→ **Exercise objective**:
Filter the entries and keep only the lines where the string "checkbox" appears.

Stored items:

-- Opening Marker --

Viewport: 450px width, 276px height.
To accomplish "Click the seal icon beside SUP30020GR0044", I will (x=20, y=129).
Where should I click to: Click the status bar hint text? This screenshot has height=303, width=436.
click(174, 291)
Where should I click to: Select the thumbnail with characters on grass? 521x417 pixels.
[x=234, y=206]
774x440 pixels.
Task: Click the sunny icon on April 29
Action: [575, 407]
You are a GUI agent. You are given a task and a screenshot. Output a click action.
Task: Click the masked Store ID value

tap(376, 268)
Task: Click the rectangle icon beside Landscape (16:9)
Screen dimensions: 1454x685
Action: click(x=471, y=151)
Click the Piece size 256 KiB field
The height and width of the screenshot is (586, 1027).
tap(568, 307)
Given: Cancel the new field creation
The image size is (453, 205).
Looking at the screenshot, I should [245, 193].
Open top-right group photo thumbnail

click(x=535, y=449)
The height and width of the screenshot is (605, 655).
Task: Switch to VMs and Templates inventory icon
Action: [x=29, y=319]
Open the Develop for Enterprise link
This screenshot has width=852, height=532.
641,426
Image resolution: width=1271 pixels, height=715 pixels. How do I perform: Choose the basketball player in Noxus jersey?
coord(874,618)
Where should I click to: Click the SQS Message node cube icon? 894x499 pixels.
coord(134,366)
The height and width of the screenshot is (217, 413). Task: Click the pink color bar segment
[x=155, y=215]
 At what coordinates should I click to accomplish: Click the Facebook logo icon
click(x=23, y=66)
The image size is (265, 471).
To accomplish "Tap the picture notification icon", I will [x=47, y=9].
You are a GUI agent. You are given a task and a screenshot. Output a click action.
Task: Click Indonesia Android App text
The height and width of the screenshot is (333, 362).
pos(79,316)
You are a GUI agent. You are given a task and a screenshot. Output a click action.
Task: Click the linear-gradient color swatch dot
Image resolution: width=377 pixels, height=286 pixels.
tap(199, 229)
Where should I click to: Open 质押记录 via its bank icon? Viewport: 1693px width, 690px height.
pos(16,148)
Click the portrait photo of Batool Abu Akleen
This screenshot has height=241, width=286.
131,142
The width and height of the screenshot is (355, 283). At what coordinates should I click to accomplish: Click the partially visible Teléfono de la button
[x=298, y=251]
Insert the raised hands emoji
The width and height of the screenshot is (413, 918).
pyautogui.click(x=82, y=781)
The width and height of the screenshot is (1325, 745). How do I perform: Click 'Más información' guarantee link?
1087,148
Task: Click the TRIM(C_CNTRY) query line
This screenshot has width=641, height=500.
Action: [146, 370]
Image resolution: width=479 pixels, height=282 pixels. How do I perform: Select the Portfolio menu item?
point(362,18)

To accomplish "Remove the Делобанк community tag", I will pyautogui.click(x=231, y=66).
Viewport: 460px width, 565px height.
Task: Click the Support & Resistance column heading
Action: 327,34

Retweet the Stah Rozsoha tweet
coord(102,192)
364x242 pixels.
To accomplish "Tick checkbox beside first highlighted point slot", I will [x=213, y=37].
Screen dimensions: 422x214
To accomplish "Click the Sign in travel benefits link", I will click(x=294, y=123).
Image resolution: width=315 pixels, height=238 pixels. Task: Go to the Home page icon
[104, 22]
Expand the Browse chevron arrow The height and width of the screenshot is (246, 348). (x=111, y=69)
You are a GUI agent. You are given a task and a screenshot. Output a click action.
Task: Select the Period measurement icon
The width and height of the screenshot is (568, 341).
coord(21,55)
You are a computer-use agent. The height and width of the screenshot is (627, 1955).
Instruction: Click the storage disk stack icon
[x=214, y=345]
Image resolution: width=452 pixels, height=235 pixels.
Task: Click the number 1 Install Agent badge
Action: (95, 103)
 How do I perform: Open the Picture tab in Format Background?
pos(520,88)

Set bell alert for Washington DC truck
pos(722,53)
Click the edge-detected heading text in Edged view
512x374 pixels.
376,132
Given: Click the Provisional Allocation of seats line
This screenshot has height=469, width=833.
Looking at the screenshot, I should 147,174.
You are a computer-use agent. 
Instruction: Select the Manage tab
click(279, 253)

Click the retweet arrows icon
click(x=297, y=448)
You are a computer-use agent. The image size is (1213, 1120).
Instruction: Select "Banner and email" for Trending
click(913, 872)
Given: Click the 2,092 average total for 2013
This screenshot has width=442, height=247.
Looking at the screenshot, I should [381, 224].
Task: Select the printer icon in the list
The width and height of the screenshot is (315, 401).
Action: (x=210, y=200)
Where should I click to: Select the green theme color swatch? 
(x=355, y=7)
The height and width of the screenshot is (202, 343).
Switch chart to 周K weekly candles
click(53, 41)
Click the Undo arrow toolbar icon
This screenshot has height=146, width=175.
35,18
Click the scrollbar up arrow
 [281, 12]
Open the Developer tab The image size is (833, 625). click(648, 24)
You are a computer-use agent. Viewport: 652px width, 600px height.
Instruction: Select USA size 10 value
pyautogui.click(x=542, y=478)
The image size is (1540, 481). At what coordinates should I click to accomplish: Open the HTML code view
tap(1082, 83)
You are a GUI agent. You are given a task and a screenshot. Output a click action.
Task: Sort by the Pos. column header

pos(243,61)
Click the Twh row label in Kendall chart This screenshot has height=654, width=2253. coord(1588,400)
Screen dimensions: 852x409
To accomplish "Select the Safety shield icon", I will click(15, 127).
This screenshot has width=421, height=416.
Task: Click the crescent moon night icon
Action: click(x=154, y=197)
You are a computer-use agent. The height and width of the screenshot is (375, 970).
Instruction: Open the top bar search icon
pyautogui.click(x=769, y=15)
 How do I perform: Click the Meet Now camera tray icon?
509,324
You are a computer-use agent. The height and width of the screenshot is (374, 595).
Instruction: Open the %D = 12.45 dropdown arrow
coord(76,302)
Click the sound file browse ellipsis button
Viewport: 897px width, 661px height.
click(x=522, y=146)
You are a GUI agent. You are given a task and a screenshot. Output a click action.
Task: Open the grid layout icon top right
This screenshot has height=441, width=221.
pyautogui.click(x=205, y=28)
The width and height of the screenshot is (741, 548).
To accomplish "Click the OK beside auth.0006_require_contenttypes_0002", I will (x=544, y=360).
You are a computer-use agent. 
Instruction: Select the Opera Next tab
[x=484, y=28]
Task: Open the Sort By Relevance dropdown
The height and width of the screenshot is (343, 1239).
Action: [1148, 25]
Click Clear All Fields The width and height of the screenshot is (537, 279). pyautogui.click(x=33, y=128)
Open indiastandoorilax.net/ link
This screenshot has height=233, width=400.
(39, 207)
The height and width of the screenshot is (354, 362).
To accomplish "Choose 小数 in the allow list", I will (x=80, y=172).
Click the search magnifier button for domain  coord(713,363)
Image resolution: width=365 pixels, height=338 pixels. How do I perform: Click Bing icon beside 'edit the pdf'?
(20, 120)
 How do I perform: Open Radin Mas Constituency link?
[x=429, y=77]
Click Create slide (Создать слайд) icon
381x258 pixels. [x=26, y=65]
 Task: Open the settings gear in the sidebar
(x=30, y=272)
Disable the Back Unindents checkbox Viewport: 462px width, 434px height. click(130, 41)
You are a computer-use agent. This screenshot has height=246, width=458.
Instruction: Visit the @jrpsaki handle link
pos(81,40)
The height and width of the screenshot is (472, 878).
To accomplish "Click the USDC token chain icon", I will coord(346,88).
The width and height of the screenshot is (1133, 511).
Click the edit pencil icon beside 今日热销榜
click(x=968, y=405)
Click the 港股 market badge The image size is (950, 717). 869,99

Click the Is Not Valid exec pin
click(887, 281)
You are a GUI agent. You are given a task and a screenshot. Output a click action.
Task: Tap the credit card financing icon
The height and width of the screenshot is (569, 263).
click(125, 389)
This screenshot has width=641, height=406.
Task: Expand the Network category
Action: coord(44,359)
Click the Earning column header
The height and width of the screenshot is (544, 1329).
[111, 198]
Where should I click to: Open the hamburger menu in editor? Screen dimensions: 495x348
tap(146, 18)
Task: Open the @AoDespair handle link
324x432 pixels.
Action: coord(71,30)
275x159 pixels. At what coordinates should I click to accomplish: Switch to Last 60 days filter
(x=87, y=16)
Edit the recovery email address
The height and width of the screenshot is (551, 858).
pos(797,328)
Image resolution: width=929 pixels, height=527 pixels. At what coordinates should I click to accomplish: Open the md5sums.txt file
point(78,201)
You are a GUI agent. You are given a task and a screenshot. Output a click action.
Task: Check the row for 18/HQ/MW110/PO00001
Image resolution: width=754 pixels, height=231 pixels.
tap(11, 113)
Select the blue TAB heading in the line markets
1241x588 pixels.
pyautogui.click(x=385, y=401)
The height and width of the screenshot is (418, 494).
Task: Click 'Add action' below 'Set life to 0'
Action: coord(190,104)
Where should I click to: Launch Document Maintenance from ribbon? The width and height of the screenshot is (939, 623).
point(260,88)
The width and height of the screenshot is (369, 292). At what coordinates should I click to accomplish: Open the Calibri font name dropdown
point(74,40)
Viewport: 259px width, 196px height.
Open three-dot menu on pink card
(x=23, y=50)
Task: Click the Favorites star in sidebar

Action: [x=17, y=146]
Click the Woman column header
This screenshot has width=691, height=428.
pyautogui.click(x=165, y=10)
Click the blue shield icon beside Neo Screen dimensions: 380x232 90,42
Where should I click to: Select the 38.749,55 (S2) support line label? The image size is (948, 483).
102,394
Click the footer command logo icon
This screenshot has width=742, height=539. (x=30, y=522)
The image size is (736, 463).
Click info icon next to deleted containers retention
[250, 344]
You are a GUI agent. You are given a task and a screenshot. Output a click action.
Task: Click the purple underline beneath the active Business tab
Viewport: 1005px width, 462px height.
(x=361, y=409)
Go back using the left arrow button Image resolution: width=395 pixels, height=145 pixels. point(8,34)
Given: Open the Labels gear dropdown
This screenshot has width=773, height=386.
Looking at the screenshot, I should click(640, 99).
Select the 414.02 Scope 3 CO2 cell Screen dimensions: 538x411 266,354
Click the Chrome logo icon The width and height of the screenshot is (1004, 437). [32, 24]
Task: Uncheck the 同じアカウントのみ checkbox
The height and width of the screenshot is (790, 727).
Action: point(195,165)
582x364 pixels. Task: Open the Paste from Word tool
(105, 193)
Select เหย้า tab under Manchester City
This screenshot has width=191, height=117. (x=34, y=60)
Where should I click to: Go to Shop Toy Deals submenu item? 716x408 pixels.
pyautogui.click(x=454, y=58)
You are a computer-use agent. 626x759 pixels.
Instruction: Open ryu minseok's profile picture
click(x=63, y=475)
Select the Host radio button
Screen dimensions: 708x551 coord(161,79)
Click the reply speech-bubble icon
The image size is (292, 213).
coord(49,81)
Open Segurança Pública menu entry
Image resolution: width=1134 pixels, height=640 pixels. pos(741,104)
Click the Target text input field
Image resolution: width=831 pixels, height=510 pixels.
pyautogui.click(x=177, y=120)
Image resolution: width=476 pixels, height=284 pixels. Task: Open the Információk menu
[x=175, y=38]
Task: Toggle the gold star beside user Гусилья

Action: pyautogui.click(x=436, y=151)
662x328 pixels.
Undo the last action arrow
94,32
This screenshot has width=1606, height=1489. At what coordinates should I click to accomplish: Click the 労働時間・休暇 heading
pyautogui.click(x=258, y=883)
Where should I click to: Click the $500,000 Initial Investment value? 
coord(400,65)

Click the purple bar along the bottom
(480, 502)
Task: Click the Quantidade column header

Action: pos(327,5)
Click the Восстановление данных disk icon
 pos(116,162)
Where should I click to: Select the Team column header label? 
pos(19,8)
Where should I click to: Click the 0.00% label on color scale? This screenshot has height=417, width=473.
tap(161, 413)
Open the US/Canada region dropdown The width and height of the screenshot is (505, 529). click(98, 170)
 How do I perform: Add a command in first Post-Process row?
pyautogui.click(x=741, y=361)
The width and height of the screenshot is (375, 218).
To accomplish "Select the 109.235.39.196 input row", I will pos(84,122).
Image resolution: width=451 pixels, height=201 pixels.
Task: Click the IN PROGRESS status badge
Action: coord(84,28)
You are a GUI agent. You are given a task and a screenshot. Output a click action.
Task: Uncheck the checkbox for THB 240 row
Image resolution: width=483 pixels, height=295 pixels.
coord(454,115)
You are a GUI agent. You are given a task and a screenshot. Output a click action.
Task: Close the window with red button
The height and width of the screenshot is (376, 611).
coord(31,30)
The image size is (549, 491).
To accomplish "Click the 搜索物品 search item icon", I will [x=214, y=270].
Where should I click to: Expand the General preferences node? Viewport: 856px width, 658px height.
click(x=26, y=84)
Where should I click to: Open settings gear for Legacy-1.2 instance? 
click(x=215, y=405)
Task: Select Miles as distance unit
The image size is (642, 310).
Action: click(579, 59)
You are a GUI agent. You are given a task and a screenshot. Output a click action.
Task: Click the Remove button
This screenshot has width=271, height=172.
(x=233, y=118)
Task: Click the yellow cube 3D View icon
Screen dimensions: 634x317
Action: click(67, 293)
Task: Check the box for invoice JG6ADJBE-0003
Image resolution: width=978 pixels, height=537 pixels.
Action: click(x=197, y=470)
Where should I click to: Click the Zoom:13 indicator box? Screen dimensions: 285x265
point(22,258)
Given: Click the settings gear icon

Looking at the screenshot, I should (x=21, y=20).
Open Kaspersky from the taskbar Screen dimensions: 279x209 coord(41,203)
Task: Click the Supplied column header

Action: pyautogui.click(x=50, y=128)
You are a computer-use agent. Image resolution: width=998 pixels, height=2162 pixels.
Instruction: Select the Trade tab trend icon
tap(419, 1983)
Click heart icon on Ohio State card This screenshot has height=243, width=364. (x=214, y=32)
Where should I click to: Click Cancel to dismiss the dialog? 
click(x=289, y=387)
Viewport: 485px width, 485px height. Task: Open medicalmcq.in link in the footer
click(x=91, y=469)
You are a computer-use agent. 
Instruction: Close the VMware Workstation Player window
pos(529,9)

-- Closing Marker --

→ **Written response**:
To accomplish "Tick checkbox beside first highlighted point slot", I will [x=213, y=37].
Disable the Back Unindents checkbox Viewport: 462px width, 434px height. click(130, 41)
Task: Uncheck the 同じアカウントのみ checkbox
Task: Uncheck the checkbox for THB 240 row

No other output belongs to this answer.